Yes, you said he wrote down what people experienced. But what happened before the experience? Did he tell people anything about what they might expect? Did he prepare them in any way? And what people underwent this therapy? The same people that have had years of unsuccesfull Freudian analysis?

In my view Grof has done a lot of great work and has helped a lot of people solve some of their traumas, but I also think that the way he interprets the process of psychedelic healing is rooted in his education in the western psychological tradition. The way he interprets and explains phenomena aren't necessarily right and I think that we need to be careful considering everything he says as fact.
 
Forkbender a dit:
And what people underwent this therapy? The same people that have had years of unsuccesfull Freudian analysis?
Artists, authors and other intellectuals, as welll as nurses, psychologists and psychiatrists in training.
 
First, you must realize your emotions are abnormally strong - excercise is good, will use up some of this extra energy.

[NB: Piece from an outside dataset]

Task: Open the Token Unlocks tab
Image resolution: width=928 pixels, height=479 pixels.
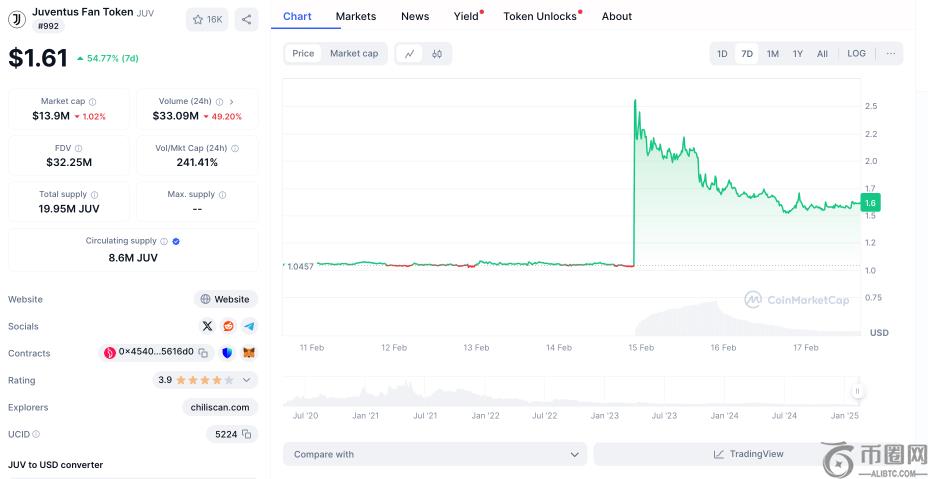Action: click(x=540, y=16)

I understand where you are, and the though processes accompanying your position. What I would say is, and I don't want to scare you, but you're going to need time, and a lot of it. You have to focus on a way you want to be, a way of not caring.

What I have learned is that hating one's self is quite the opposite of ego death. Ego death in my terms is actually the destruction of a specific type of consciousness. My goal of ego-death: never care. I don't exist. I am a voice to other people, where I can hear their responses, their lives, I watch, listen, touch, smell and taste, but I do not see myself. This is ego death in my terms.

How I reach this? I don't. It's a pathway. You go along this path and you will become ever closer, but you're not going to reach this. Thats why I tell you it takes time to become uncaring of the self, while able to express love, and involvement to others.

Sorry if this makes no sense. You will be fine, this will heal, UNLESS. You dwell on the fact that exists. Paradoxes will resume, like you said, the deeper you go... the more apt to confront paradoxes, the more apt to get stuck. These will only impede your tread.

Ahhh. This post was completely unable to get to m y point - sorry.